::: RECORD EXCERPTS :::
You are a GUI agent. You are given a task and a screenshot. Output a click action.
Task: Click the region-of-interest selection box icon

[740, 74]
:::
::: RECORD EXCERPTS :::
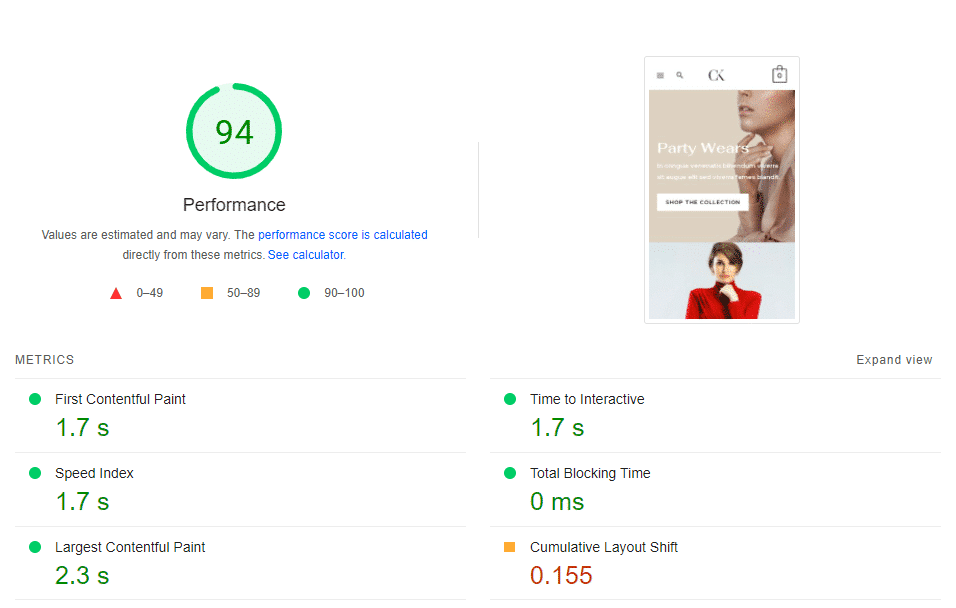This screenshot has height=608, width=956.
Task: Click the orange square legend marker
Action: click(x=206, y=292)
:::
::: RECORD EXCERPTS :::
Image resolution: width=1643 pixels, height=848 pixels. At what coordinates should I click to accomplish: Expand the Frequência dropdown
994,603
:::
- _SET PROBLEM_
Express as a JSON list of strings, one per line and skipping blank lines, the part of the records that opens with the line containing "This screenshot has height=608, width=956." and closes with the line containing "Action: click(x=206, y=292)", both included. Omit the pictures from the result.

- _SOLVED PROBLEM_
[
  "This screenshot has height=608, width=956.",
  "Task: Click the orange square legend marker",
  "Action: click(x=206, y=292)"
]